Content starts

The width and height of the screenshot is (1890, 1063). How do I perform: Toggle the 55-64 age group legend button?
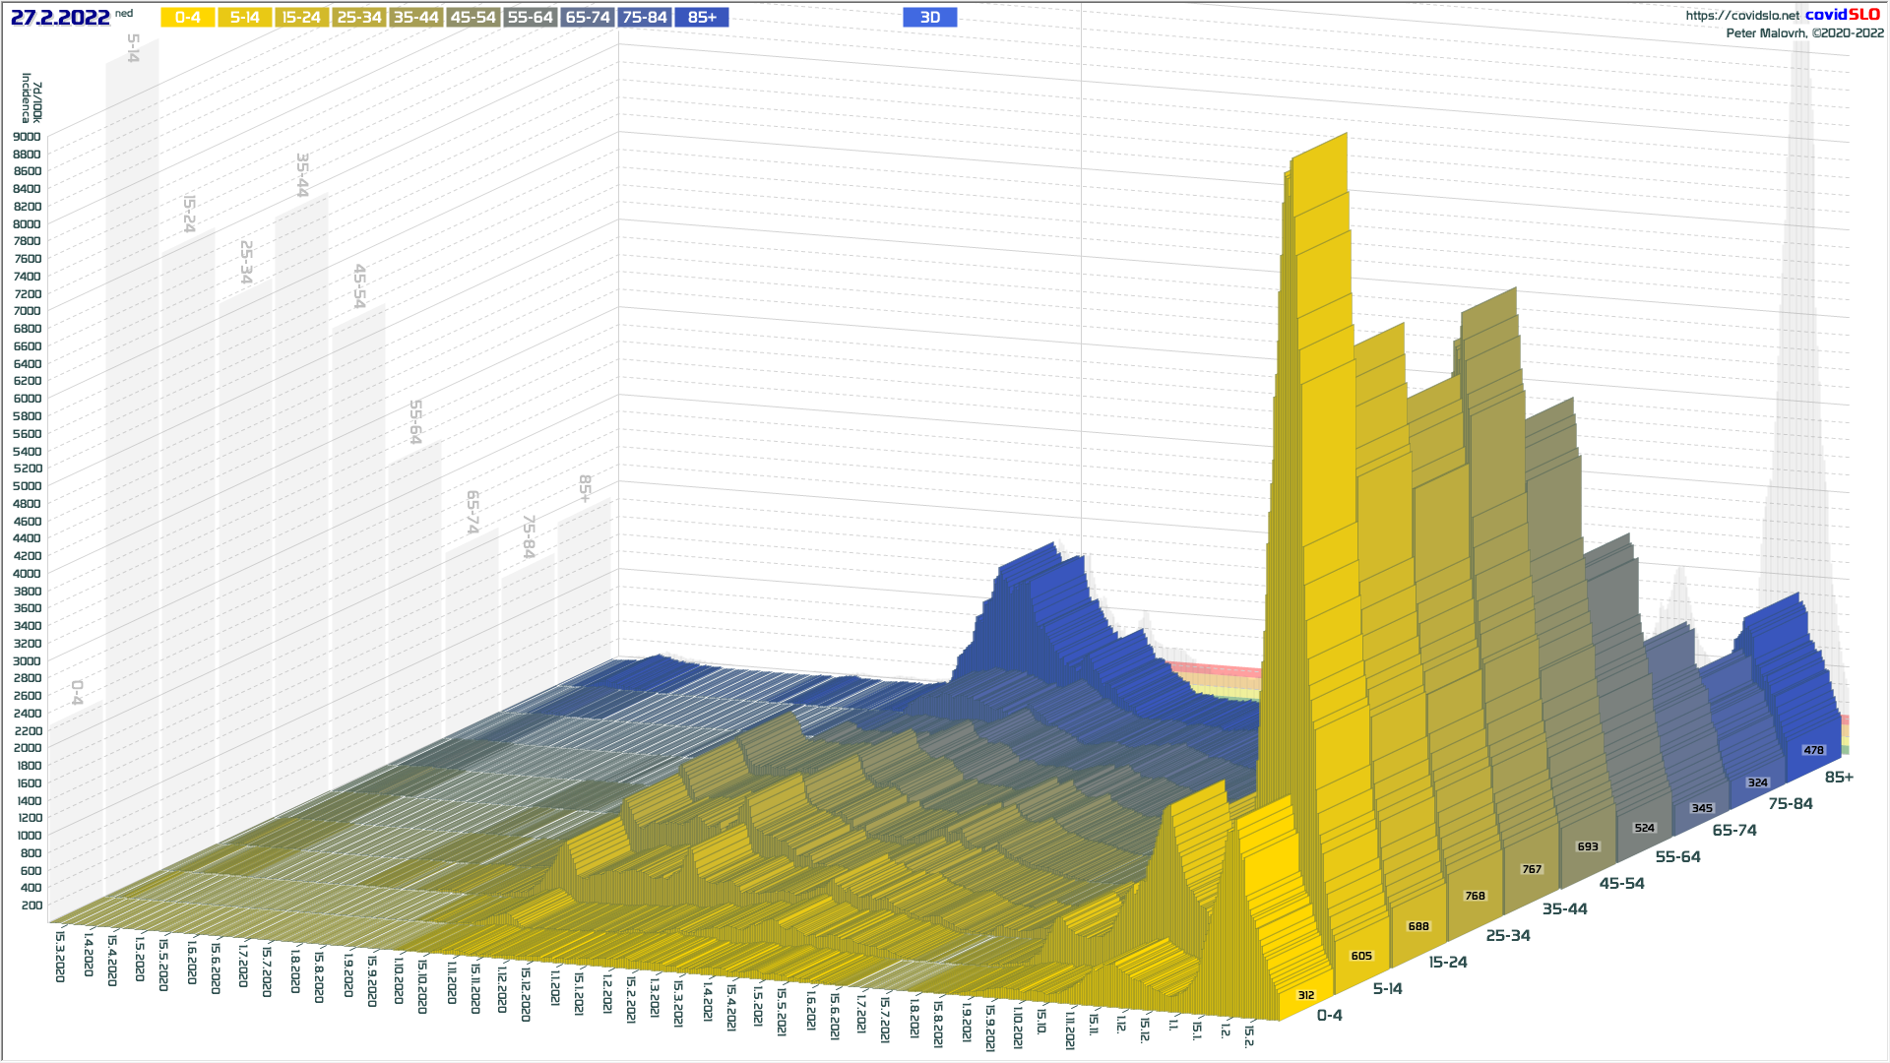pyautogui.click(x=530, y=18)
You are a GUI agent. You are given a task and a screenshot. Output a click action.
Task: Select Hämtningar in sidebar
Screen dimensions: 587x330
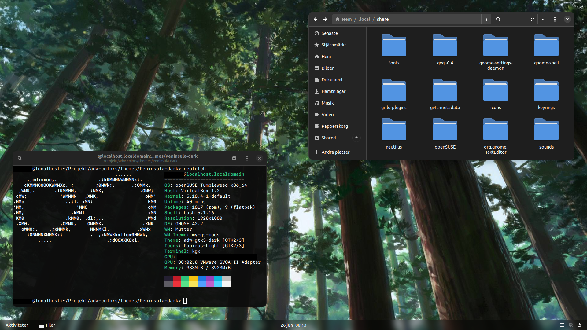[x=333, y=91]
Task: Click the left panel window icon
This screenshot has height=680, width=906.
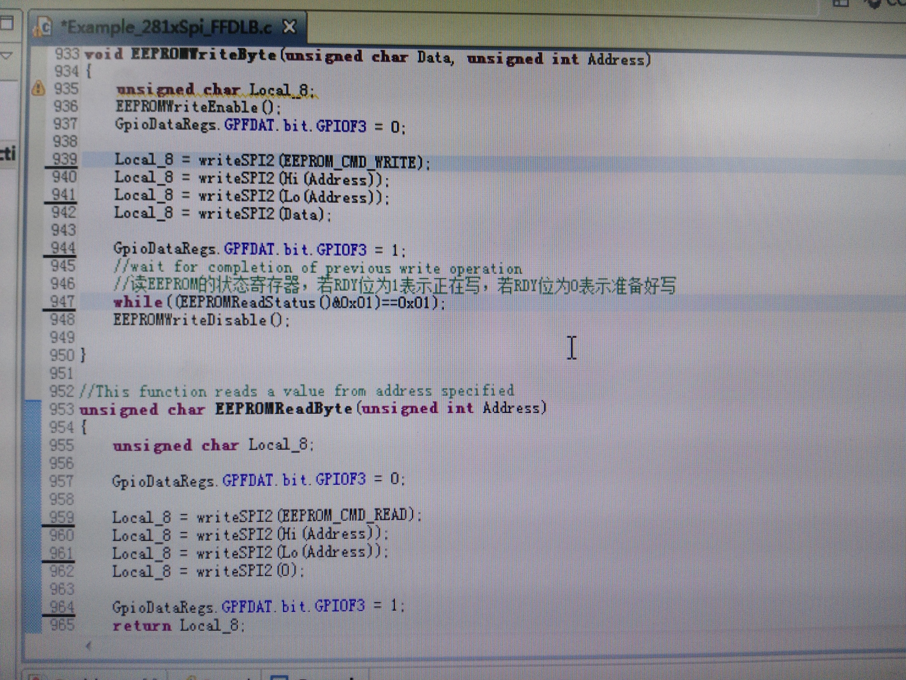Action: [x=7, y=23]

Content ends

- [TASK PROMPT] Give each record above back word for word, but carry over none of the pictures.

- [RESPONSE]
The width and height of the screenshot is (1890, 1063). How do I perform: Toggle the 55-64 age group legend button?
pyautogui.click(x=530, y=18)
You are a GUI agent. You are given a task and a screenshot. Output a click action.
Task: Select Hämtningar in sidebar
Screen dimensions: 587x330
[x=333, y=91]
Task: Click the left panel window icon
This screenshot has height=680, width=906.
Action: [x=7, y=23]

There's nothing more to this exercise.